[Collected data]
+ + + + +

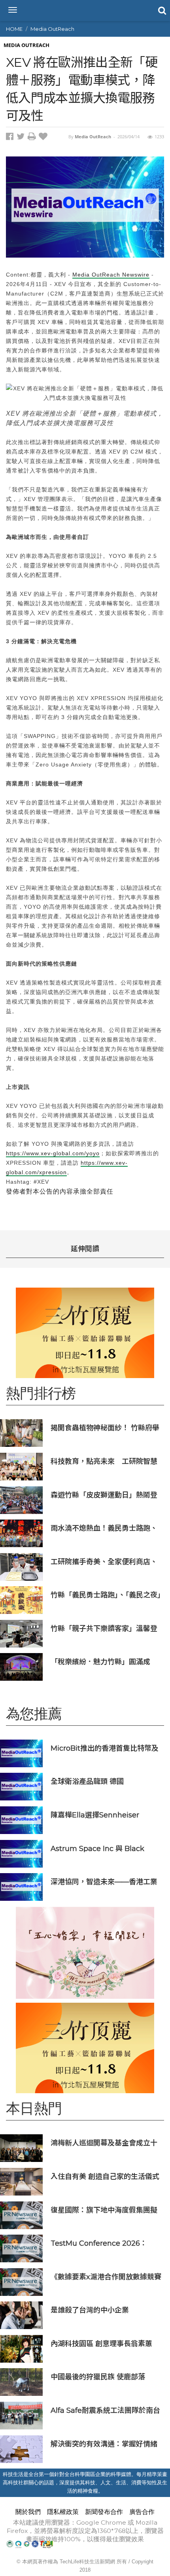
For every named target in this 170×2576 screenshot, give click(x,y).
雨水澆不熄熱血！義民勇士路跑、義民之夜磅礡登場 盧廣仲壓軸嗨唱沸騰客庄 (105, 1528)
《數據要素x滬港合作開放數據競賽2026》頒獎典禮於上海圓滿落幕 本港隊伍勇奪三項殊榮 (106, 2277)
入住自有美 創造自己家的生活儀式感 (105, 2176)
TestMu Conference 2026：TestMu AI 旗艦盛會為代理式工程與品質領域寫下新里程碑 (105, 2243)
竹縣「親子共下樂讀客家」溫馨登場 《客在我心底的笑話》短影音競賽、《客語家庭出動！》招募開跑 (105, 1628)
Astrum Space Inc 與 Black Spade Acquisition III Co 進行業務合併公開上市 (104, 1848)
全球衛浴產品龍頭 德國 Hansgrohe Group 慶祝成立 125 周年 (104, 1781)
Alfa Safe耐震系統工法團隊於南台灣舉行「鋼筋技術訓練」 (105, 2410)
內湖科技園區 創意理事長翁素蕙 (101, 2343)
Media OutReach (52, 29)
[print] (33, 138)
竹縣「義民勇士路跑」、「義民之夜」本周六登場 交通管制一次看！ (106, 1595)
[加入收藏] (44, 138)
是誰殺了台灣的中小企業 (90, 2310)
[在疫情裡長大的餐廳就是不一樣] (85, 1953)
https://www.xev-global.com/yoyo (53, 1153)
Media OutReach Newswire (110, 274)
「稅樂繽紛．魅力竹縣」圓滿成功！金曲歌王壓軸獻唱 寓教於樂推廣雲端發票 (105, 1661)
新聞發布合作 (104, 2512)
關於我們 (28, 2512)
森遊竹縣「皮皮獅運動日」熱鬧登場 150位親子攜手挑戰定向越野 (104, 1495)
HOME (14, 29)
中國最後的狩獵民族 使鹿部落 (98, 2377)
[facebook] (11, 138)
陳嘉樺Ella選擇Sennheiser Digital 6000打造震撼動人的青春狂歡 (105, 1815)
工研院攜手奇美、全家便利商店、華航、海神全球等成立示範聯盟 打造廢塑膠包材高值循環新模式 (104, 1561)
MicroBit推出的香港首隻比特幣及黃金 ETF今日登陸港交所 (105, 1748)
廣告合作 (142, 2512)
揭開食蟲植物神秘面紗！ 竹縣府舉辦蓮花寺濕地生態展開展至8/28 (105, 1428)
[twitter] (22, 138)
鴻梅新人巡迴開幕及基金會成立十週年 (104, 2143)
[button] (161, 10)
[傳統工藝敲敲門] (85, 1333)
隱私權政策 (63, 2512)
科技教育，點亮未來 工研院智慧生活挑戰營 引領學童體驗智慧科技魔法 (104, 1461)
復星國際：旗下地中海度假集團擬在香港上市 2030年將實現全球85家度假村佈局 (104, 2210)
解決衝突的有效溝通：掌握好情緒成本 (104, 2444)
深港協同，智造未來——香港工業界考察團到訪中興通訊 (104, 1881)
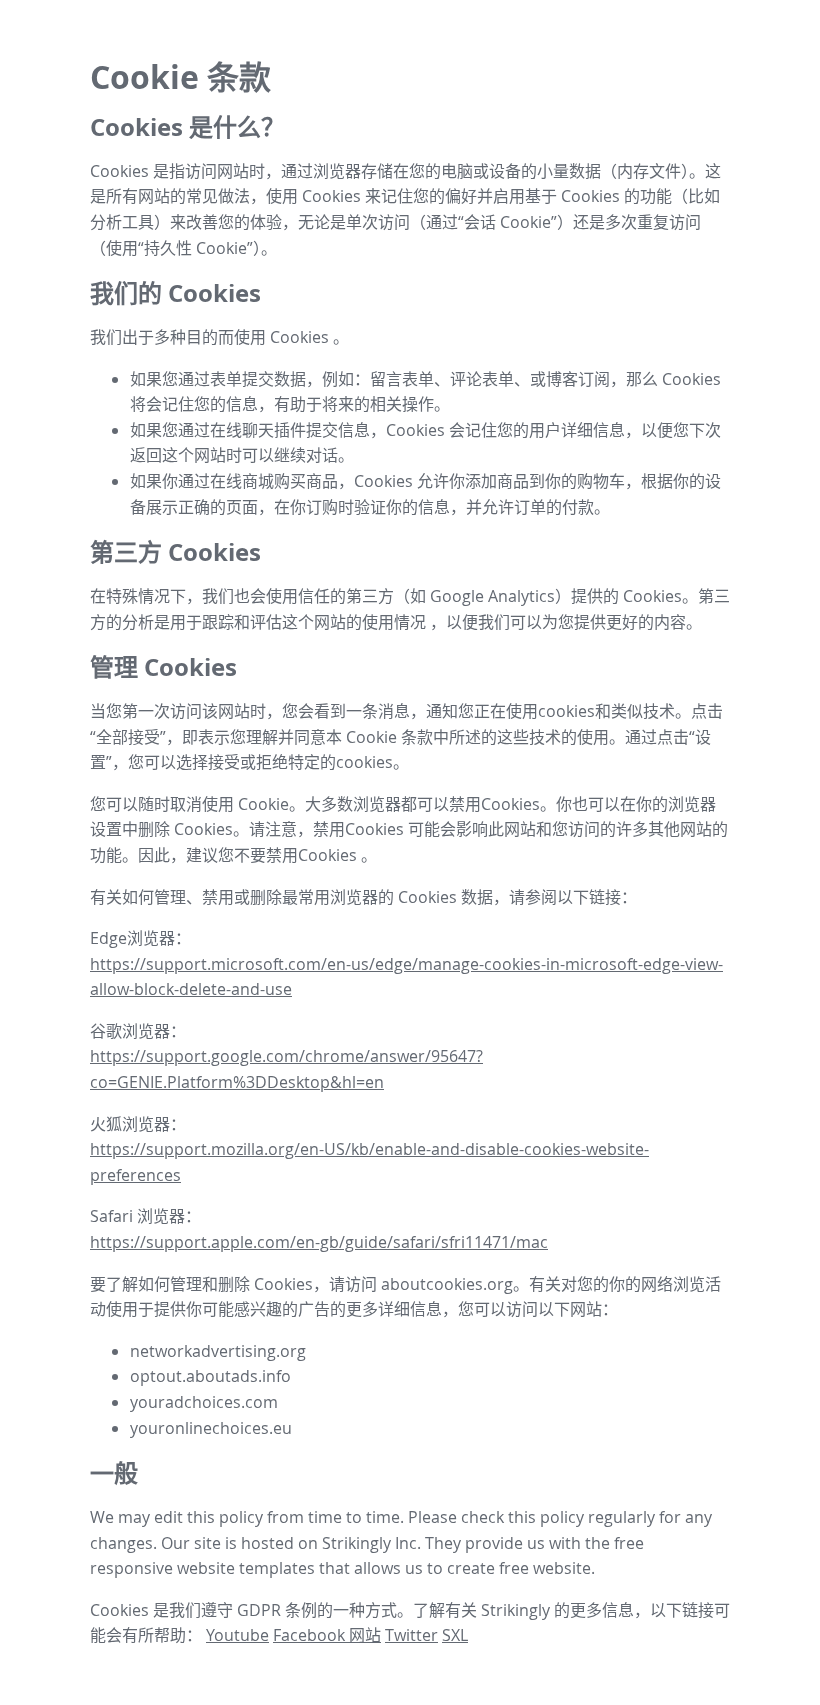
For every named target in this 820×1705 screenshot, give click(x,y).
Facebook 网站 (327, 1635)
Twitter (411, 1635)
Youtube (237, 1635)
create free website (519, 1568)
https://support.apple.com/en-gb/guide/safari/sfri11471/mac (319, 1242)
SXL (455, 1635)
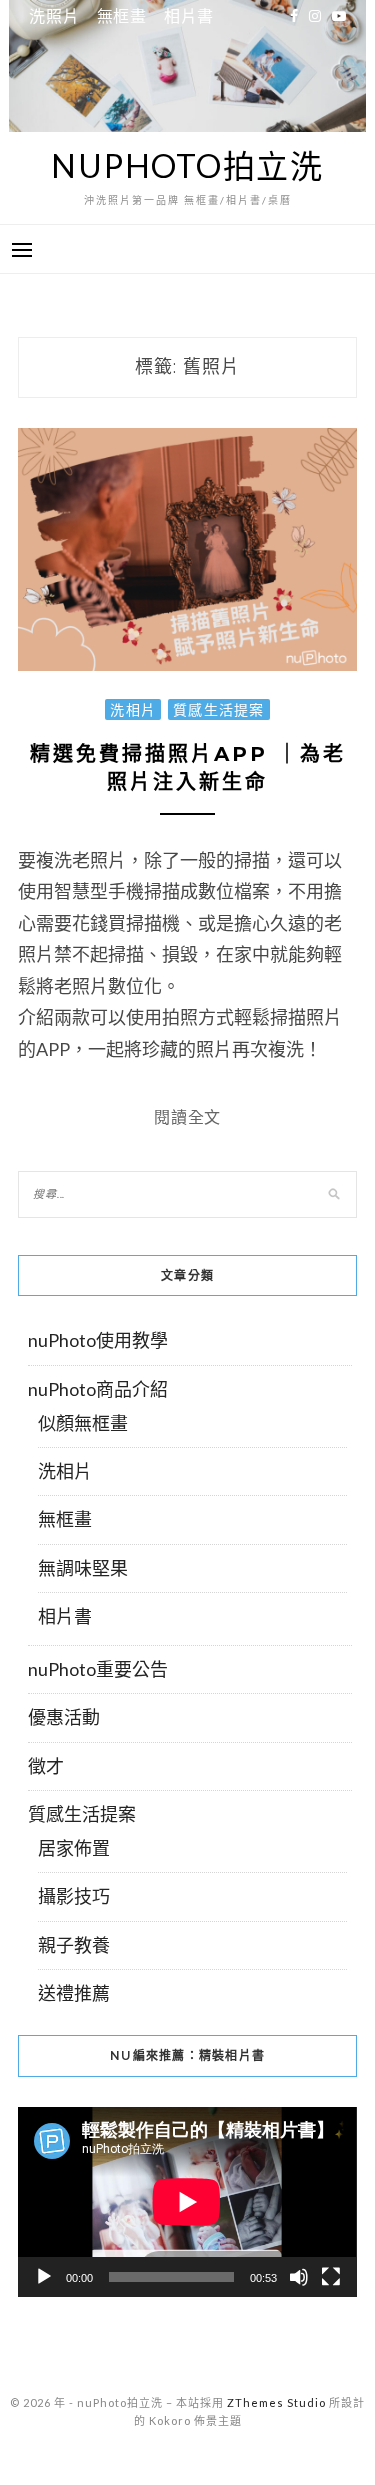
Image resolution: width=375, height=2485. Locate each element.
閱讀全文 (187, 1116)
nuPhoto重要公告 (98, 1669)
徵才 (46, 1766)
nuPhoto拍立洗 (187, 165)
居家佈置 (74, 1848)
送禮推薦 (74, 1993)
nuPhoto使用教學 (98, 1340)
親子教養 (74, 1945)
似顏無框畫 (83, 1423)
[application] (187, 2202)
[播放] (44, 2277)
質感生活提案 (219, 709)
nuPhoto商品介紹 (98, 1389)
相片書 (189, 15)
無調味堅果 (83, 1568)
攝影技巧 (74, 1896)
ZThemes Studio (276, 2402)
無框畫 (122, 15)
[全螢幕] (331, 2277)
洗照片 (54, 15)
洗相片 (133, 709)
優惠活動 (64, 1717)
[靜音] (299, 2277)
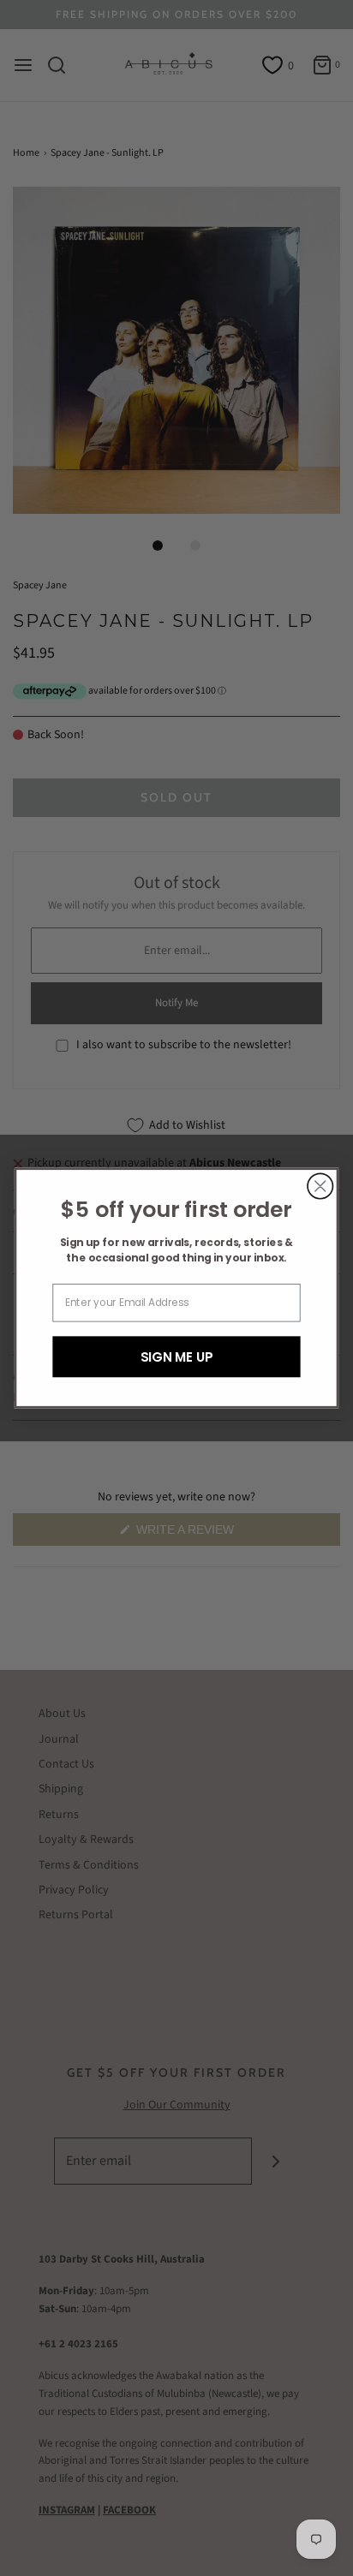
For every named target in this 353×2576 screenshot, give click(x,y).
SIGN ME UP (177, 1356)
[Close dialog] (320, 1185)
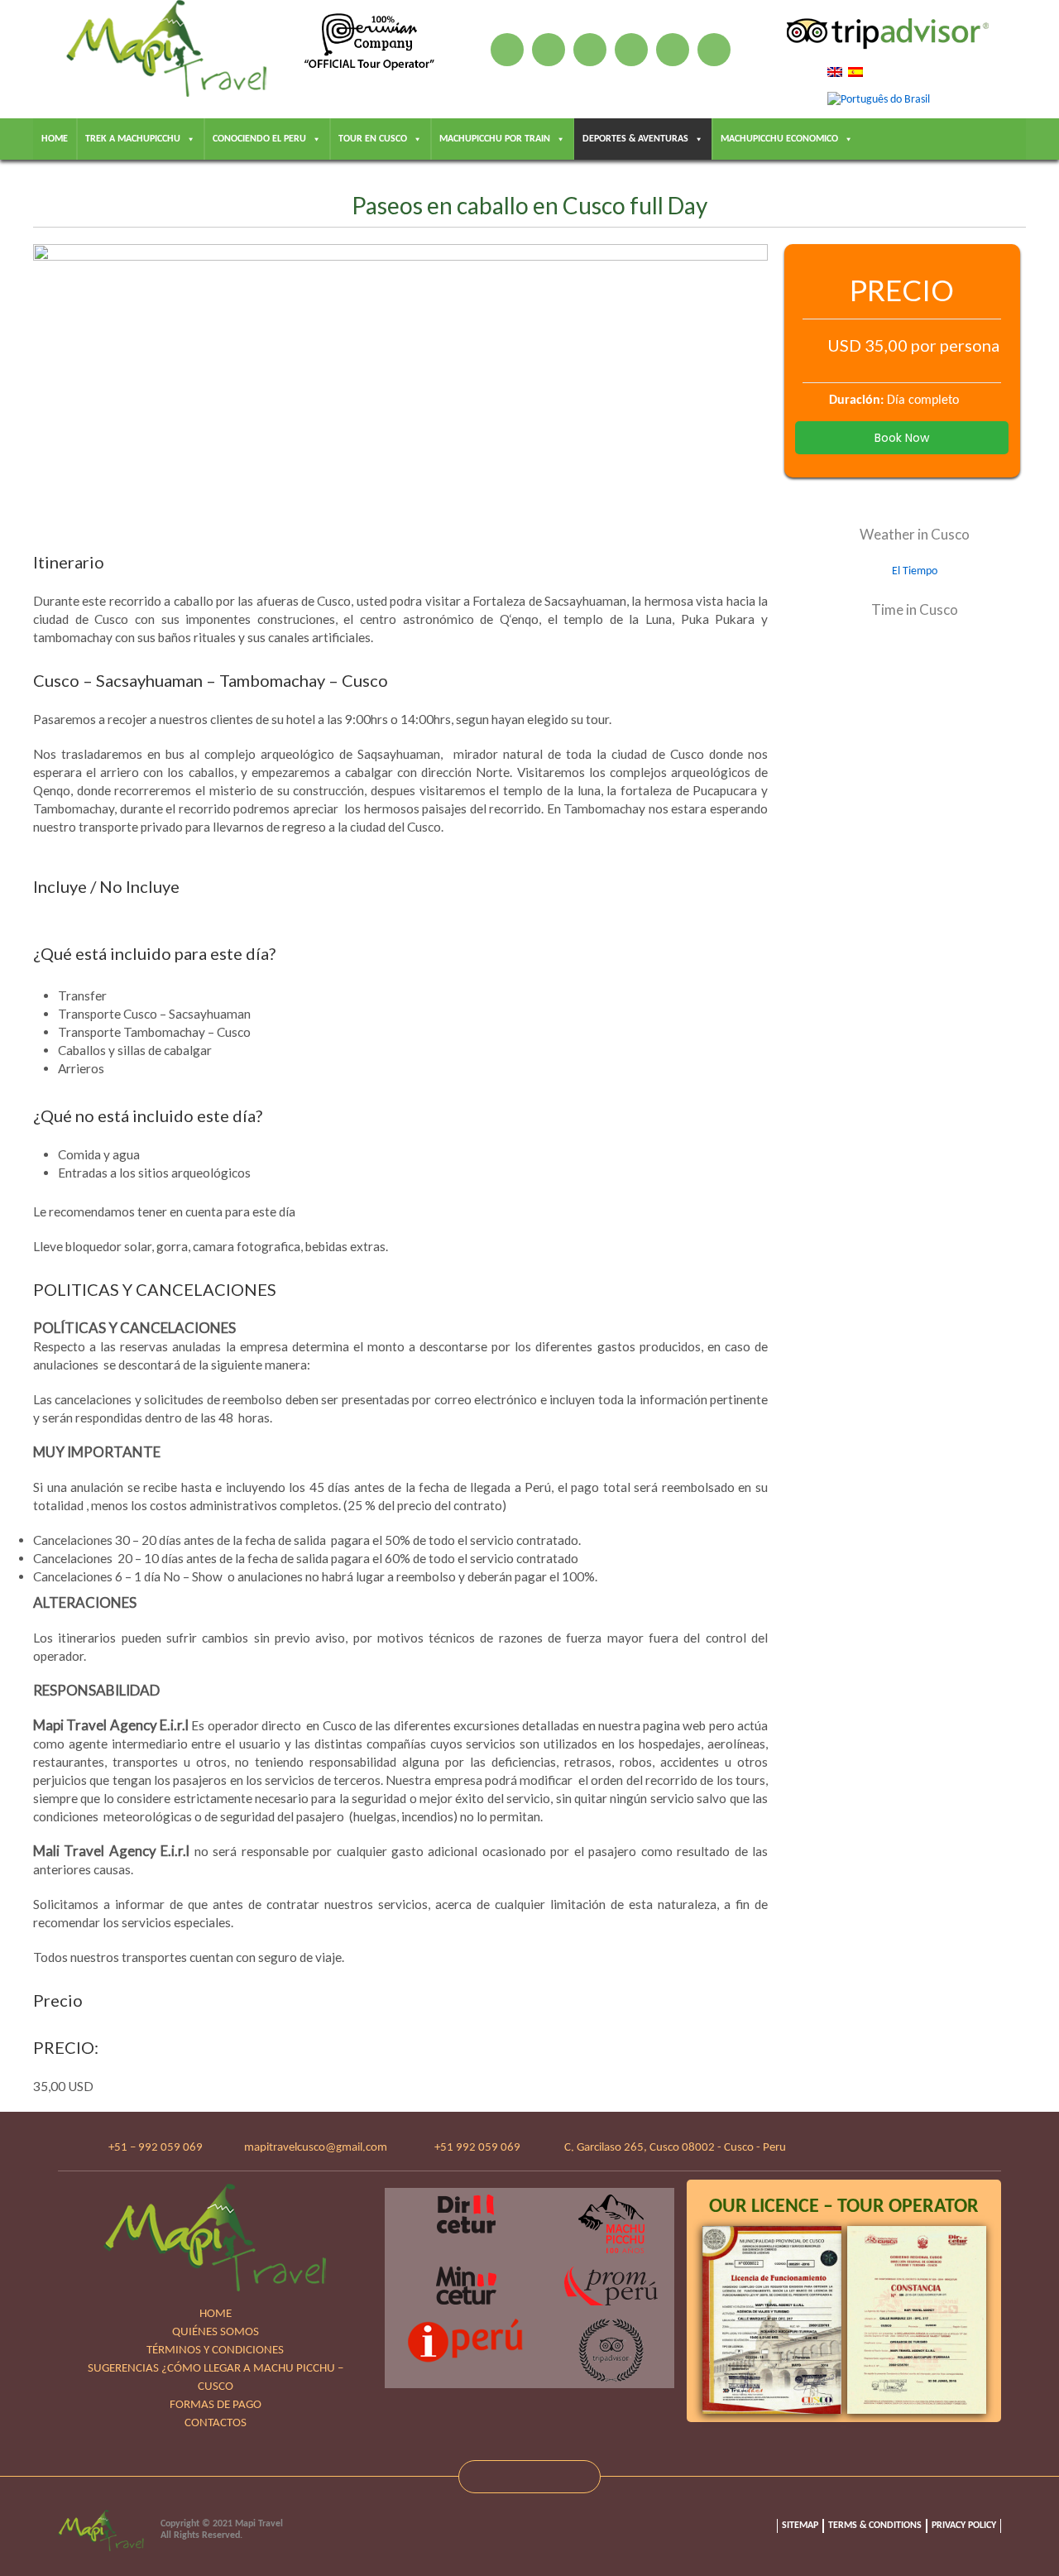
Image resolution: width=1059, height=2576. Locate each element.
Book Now (902, 437)
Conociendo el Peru (259, 139)
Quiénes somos (215, 2332)
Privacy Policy (964, 2525)
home (54, 139)
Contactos (215, 2423)
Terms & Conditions (875, 2525)
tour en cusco (372, 139)
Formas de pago (215, 2405)
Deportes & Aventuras (635, 139)
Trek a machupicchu (132, 139)
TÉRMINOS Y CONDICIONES (215, 2350)
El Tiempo (914, 571)
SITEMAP (800, 2525)
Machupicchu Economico (779, 139)
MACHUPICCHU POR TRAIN (494, 139)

+ + + + +

ABOUT THIS TASK | Make a word-for-word copy of the records above, excluding all pictures.

ANSWER FOR THIS EXERCISE |
For every named target in this 170×2576 screenshot, give click(x,y).
雨水澆不熄熱血！義民勇士路跑、義民之夜磅礡登場 盧廣仲壓軸嗨唱沸騰客庄 (105, 1528)
《數據要素x滬港合作開放數據競賽2026》頒獎典禮於上海圓滿落幕 本港隊伍勇奪三項殊榮 (106, 2277)
入住自有美 創造自己家的生活儀式感 (105, 2176)
TestMu Conference 2026：TestMu AI 旗艦盛會為代理式工程與品質領域寫下新里程碑 (105, 2243)
竹縣「親子共下樂讀客家」溫馨登場 《客在我心底的笑話》短影音競賽、《客語家庭出動！》招募開跑 (105, 1628)
Astrum Space Inc 與 Black Spade Acquisition III Co 進行業務合併公開上市 (104, 1848)
全球衛浴產品龍頭 德國 Hansgrohe Group 慶祝成立 125 周年 (104, 1781)
Alfa Safe耐震系統工法團隊於南台灣舉行「鋼筋技術訓練」 (105, 2410)
內湖科技園區 創意理事長翁素蕙 (101, 2343)
Media OutReach (52, 29)
[print] (33, 138)
竹縣「義民勇士路跑」、「義民之夜」本周六登場 交通管制一次看！ (106, 1595)
[加入收藏] (44, 138)
是誰殺了台灣的中小企業 (90, 2310)
[在疫情裡長大的餐廳就是不一樣] (85, 1953)
https://www.xev-global.com/yoyo (53, 1153)
Media OutReach Newswire (110, 274)
「稅樂繽紛．魅力竹縣」圓滿成功！金曲歌王壓軸獻唱 寓教於樂推廣雲端發票 (105, 1661)
新聞發布合作 (104, 2512)
關於我們 (28, 2512)
森遊竹縣「皮皮獅運動日」熱鬧登場 150位親子攜手挑戰定向越野 (104, 1495)
HOME (14, 29)
中國最後的狩獵民族 使鹿部落 (98, 2377)
[facebook] (11, 138)
陳嘉樺Ella選擇Sennheiser Digital 6000打造震撼動人的青春狂歡 (105, 1815)
工研院攜手奇美、全家便利商店、華航、海神全球等成立示範聯盟 打造廢塑膠包材高值循環新模式 (104, 1561)
MicroBit推出的香港首隻比特幣及黃金 ETF今日登陸港交所 (105, 1748)
廣告合作 (142, 2512)
揭開食蟲植物神秘面紗！ 竹縣府舉辦蓮花寺濕地生態展開展至8/28 (105, 1428)
[twitter] (22, 138)
鴻梅新人巡迴開幕及基金會成立十週年 (104, 2143)
[button] (161, 10)
[傳統工藝敲敲門] (85, 1333)
隱私權政策 (63, 2512)
科技教育，點亮未來 工研院智慧生活挑戰營 引領學童體驗智慧科技魔法 (104, 1461)
復星國際：旗下地中海度假集團擬在香港上市 2030年將實現全球85家度假村佈局 (104, 2210)
解決衝突的有效溝通：掌握好情緒成本 (104, 2444)
深港協同，智造未來——香港工業界考察團到訪中興通訊 (104, 1881)
For every named target in this 820×1705 screenshot, give click(x,y).
Facebook 网站 (327, 1635)
Twitter (411, 1635)
Youtube (237, 1635)
create free website (519, 1568)
https://support.apple.com/en-gb/guide/safari/sfri11471/mac (319, 1242)
SXL (455, 1635)
Image resolution: width=375, height=2485. Locate each element.
閱讀全文 (187, 1116)
nuPhoto重要公告 (98, 1669)
徵才 (46, 1766)
nuPhoto拍立洗 (187, 165)
居家佈置 (74, 1848)
送禮推薦 (74, 1993)
nuPhoto使用教學 (98, 1340)
親子教養 (74, 1945)
似顏無框畫 (83, 1423)
[application] (187, 2202)
[播放] (44, 2277)
質感生活提案 (219, 709)
nuPhoto商品介紹 (98, 1389)
相片書 (189, 15)
無調味堅果 (83, 1568)
攝影技巧 (74, 1896)
ZThemes Studio (276, 2402)
無框畫 (122, 15)
[全螢幕] (331, 2277)
洗照片 (54, 15)
洗相片 (133, 709)
優惠活動 (64, 1717)
[靜音] (299, 2277)
For every named target in this 353×2576 screenshot, give click(x,y).
SIGN ME UP (177, 1356)
[Close dialog] (320, 1185)
Image resolution: width=1059, height=2576. Locate each element.
Book Now (902, 437)
Conociendo el Peru (259, 139)
Quiénes somos (215, 2332)
Privacy Policy (964, 2525)
home (54, 139)
Contactos (215, 2423)
Terms & Conditions (875, 2525)
tour en cusco (372, 139)
Formas de pago (215, 2405)
Deportes & Aventuras (635, 139)
Trek a machupicchu (132, 139)
TÉRMINOS Y CONDICIONES (215, 2350)
El Tiempo (914, 571)
SITEMAP (800, 2525)
Machupicchu Economico (779, 139)
MACHUPICCHU POR TRAIN (494, 139)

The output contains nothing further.